We combines computer vision, fairness-aware optimization, and LLM-powered analytics into a unified platform.

🎥 Real-Time Table State Classification

We use pre-existing mounted cameras above the dining floor and built a vision pipeline that classifies every table as clean, occupied, or dirty—in real-time, at 15+ FPS.

The technical challenge: CCTV frames are noisy, lighting changes constantly, and consecutive frames are nearly identical (causing train/test leakage if you're not careful).

Our solution: We fine-tuned a frozen DINOv3 Vision Transformer with a custom attention-pooling head that learns which image patches matter—plates, people, dishes—ignoring background clutter. We implemented group-based data splitting to ensure temporal independence and N-frame consensus to eliminate classification jitter.

$$\text{state} = \text{mode}(\text{predictions}_{t-N:t}) \quad \text{where } N=5$$

For zero-shot deployment (no labeled data needed), we also built a SAM3-based classifier using text-prompted segmentation: detect "person" → occupied; detect "plate" with no person → dirty.

⚖️ Fairness-First Waiter Routing

Traditional table assignment optimizes for speed.
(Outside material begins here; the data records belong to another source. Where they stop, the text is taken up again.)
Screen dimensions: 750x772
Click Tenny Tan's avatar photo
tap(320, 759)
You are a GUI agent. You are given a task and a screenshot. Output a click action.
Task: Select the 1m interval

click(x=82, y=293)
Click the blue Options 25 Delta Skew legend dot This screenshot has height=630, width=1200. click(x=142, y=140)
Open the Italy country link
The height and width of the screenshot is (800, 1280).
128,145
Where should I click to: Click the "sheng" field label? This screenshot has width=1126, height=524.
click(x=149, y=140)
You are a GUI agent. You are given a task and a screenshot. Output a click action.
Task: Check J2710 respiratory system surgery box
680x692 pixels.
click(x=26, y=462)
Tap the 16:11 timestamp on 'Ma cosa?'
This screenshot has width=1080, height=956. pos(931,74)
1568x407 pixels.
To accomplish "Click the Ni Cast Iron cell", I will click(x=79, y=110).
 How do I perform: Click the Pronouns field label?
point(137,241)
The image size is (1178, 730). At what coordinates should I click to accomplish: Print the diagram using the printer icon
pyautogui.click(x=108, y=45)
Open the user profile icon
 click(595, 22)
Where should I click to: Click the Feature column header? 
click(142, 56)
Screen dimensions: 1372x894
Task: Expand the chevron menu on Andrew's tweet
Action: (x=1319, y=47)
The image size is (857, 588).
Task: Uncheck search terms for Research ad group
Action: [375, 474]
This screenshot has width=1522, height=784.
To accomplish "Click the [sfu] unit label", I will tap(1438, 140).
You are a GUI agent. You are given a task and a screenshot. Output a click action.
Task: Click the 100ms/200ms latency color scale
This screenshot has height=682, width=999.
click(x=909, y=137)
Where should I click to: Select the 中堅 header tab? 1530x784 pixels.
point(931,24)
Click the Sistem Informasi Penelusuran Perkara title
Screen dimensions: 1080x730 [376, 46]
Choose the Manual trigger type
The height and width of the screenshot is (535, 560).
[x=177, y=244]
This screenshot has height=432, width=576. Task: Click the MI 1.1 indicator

We optimize for fairness.

Our routing algorithm scores waiters using a priority function that penalizes both overwork and undertipping:

$$priority = w_e*efficiency - w_w*(tables/max) - w_t*(tips_i/tips_total) - recency$$

The key innovation: An underserved override that detects when a waiter has fallen below 50% of average covers and 50% of average tips, then boosts their priority. This mathematically guarantees that no server gets systematically left behind during a shift.

📊 Server Performance Intelligence

We compute Z-score normalized performance metrics across three dimensions:

$$\text{score} = 0.3 \cdot z_{\text{turn_time}}^{-1} + 0.4 \cdot z_{\text{tip_pct}} + 0.3 \cdot z_{\text{covers}}$$

Waiters are automatically tiered (Strong ≥ p75, Standard, Developing < p25), and an LLM generates personalized coaching: "Your table turn times improved 12% this month. Consider upselling appetizers to boost check averages."

🗓️ AI-Powered Scheduling

Building a weekly schedule manually takes hours. Our engine does it in seconds.

Demand forecasting uses exponentially-decayed historical averages to predict hourly covers. The score-and-rank algorithm then assigns shifts by optimizing:

$$\text{score} = 0.5 \cdot \text{constraints} + 0.3 \cdot (\text{fairness} + 50) + 0.2 \cdot \text{preferences}$$

We enforce a Gini coefficient < 0.25 to ensure equitable hours distribution—no one gets all the prime Friday shifts while others get Monday mornings. Every assignment comes with LLM-generated reasoning: "Assigned to Alex because they requested evening shifts and this improves hours fairness by 8%."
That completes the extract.